J’ai été transférée de nouveau une quinzaine de jours plus tard, vers un nouvel hôpital, pour adultes cette fois. J’avais imaginé que ce serait un grand changement, mais c’est à peine si j’étais suffisamment consciente pour me rendre compte de la différence. À un endroit ou à un autre, mes activités principales constituaient à dormir, fixer le plafond, et partager à voix haute des pensées sans sens. Le lendemain de mon arrivée, mon chirurgien est venu m’annoncer qu’il avait des poumons pour moi, et ce doit être la seule chose dont je me souvienne aussi bien.
Selon mes médecins traitants, deux semaines plus tard, je serais morte.
J’ai passé encore un peu plus d’un mois hospitalisée avant de finalement rentrer chez moi. Je devais tout réapprendre ; à parler et à manger malgré ma gorge irritée par l’intubation, à marcher malgré les muscles de mes jambes qui avaient souffert d’avoir passé autant de temps sans exercice, à socialiser malgré le fait que ma seule compagnie durant plusieurs mois ait été ma famille et quelques rares amis. Mais j’ai réussi, et j’ai pleinement profité de mon été avant de revenir à la vie normale.

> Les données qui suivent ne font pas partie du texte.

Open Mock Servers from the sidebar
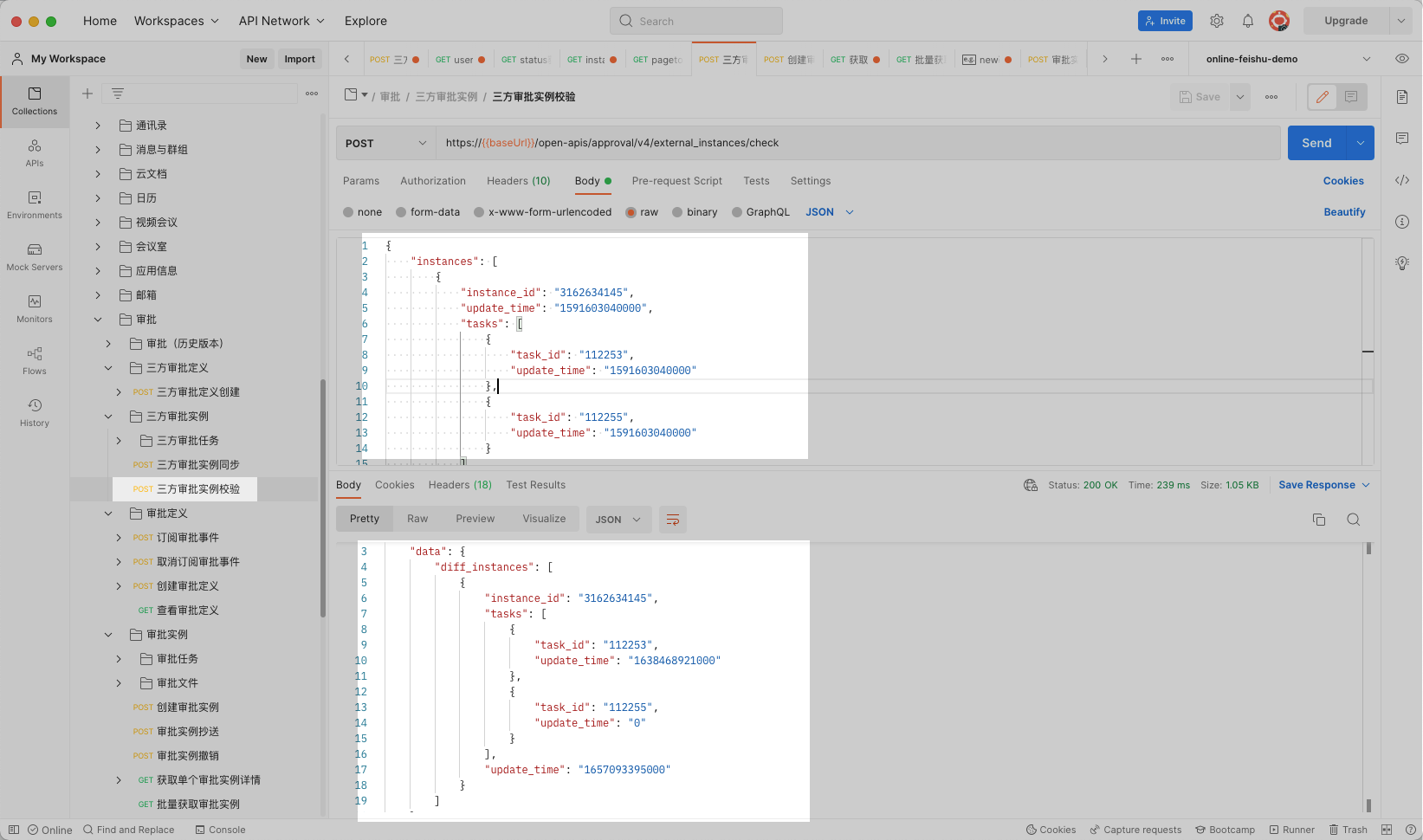 coord(35,257)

Deux ans après les avoir quittés j’étais de retour sur les bancs de l’école. Comme n’importe quelle adolescente normale, je m’inquiétais de ma note en mathématiques, rouspétais sur le dos de certains professeurs et me disputais à tort et à travers pour des raisons qui m’échappent désormais. Je n’ai qu’une seule année de retard sur mes amis, mais j’ai aussi créé de nouveaux liens. L’an prochain, après avoir obtenu mon diplôme secondaire, je les rejoindrai enfin dans leurs études collégiales, dans un domaine qui me passionne.
Bien sûr, je prends toujours plusieurs médicaments pour éviter que mon corps ne rejette ces nouveaux poumons, et je dois faire attention à ma santé puisque je n’ai plus, ou presque plus, de système immunitaire. Rendue ici, je considère tout de même que c’est très peu. J’ai aussi recommencé à lire, à perdre beaucoup trop de temps devant des séries télévisées et à procrastiner face à mes devoirs jusqu’à n’avoir aucun autre choix, sinon de les faire.
Comme on dit, la vie continue!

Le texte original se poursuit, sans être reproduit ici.